Is PDO Prepared Statements prevent sql injection 100%?

hello ,

i’m new to use pdo library for database managment … so i readed about Prepared Statements PDO::prepare … and i readed that it prevent sql injction … but some one told me that it’s don’t secure all times … so i must use my additional methods to prevent sql injection …

but i don’t know if his say is right or wrong … so told me plz :slight_smile: ??

SQL injection is where SQL is inserted into the data passed into a query and the system is tricked into treating it as a part of the query instead of as part of the data.

When the SQL and data are not jumbled together (eg. by using a prepare statement) then you can’t trick the system into thinking that the data is a part of the SQL because they are completely separate. Therefore SQL injection is completely impossible in that situation because there is no way to make the system think that the data is actually SQL because they are processed by different statements.

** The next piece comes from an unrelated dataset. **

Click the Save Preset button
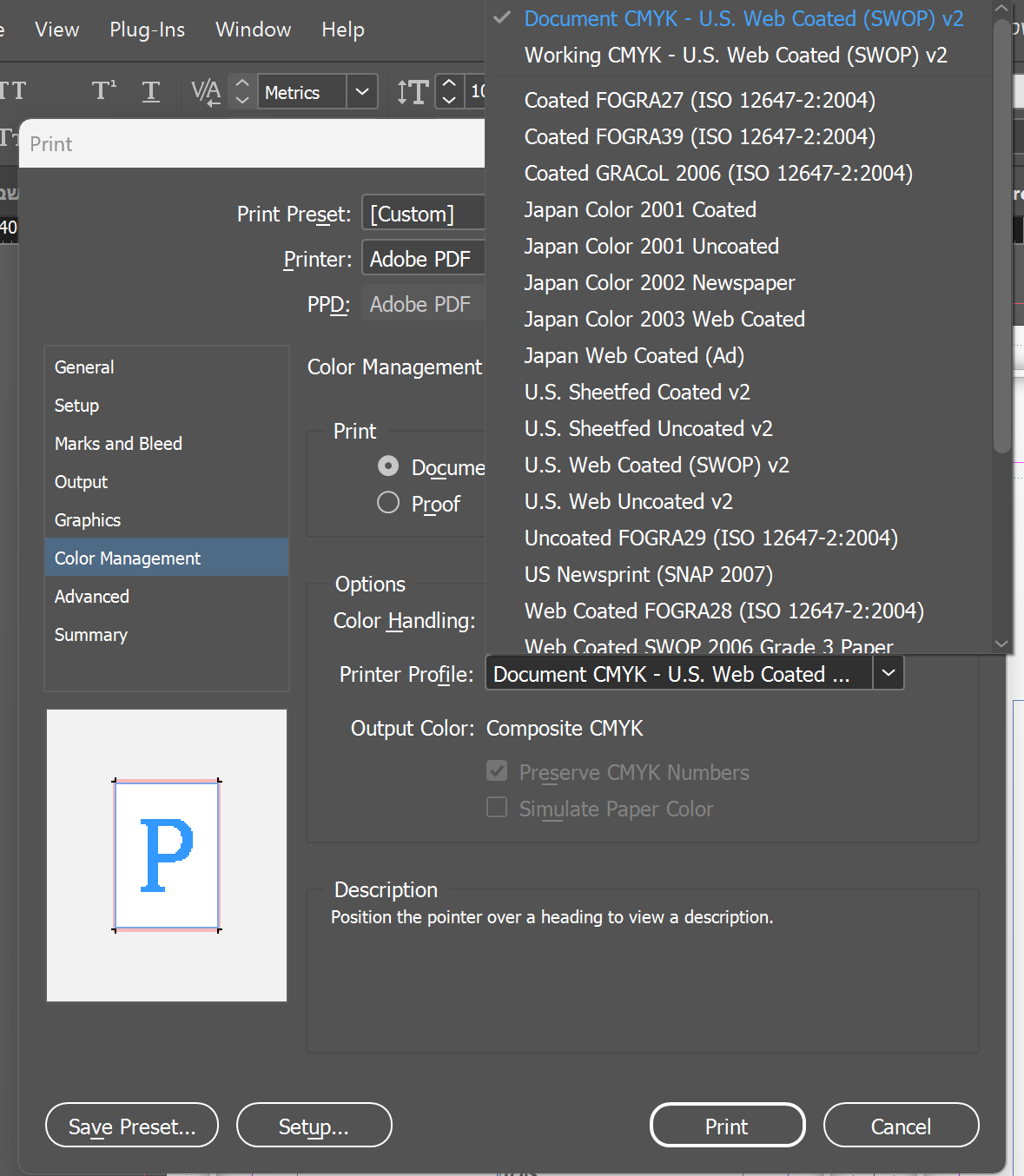[132, 1126]
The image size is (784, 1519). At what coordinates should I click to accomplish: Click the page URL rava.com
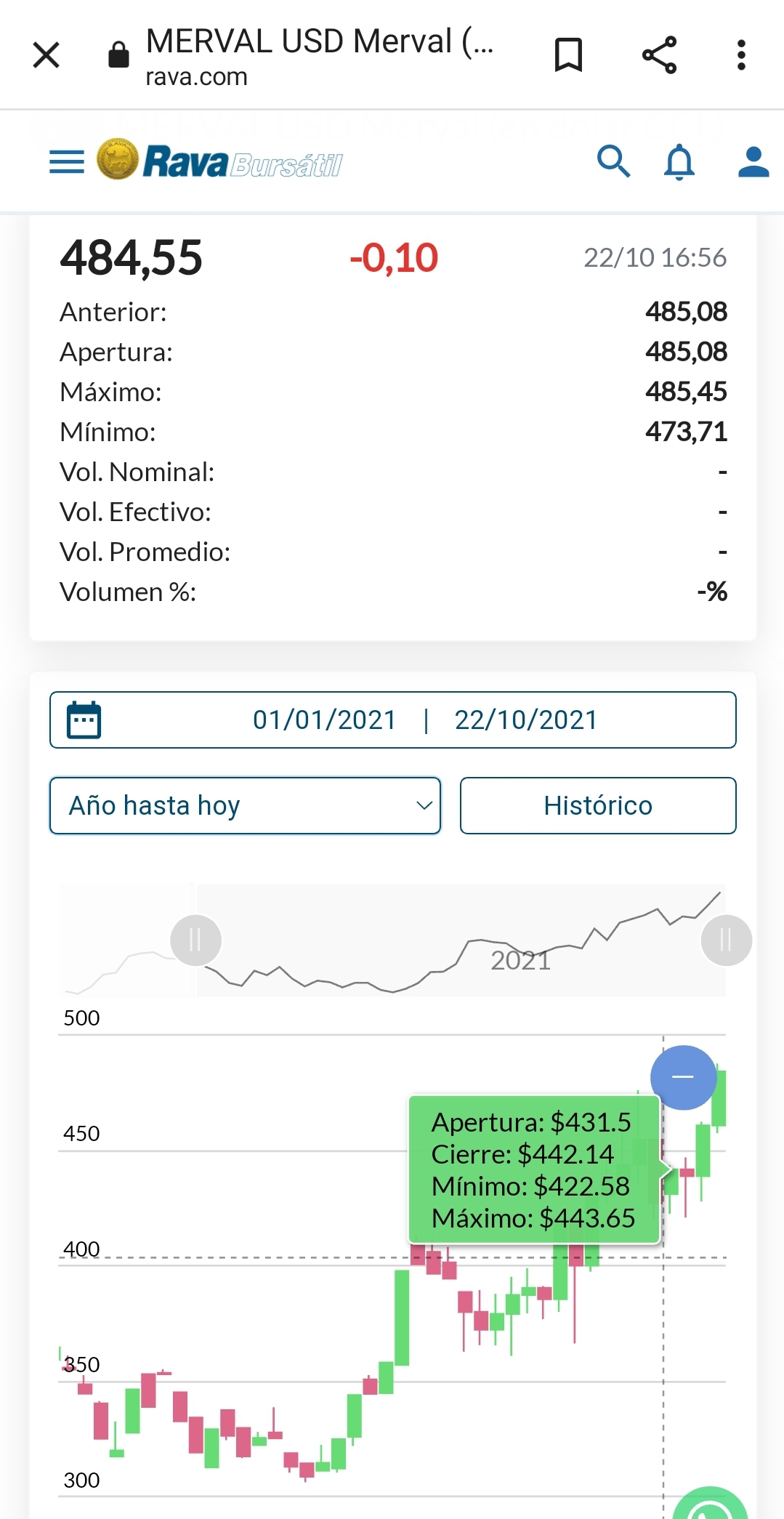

oooh thx alot mr felgall … your reply helped me very much :slight_smile:


Avenir … i readed the article . it’s very useful … but it’s puzzled me !! … now i don’t know if prepared statements are sufficient for preventing sql injections or no !! :blush:

logic_earth : i want use pdo with all my scripts … my scripts use offcurse quires and data which enter by user not by me… so what i do ?

same question here :wink:

If you are not building queries with user data then yes.
With prepared statements, the SQL and data are processed separately.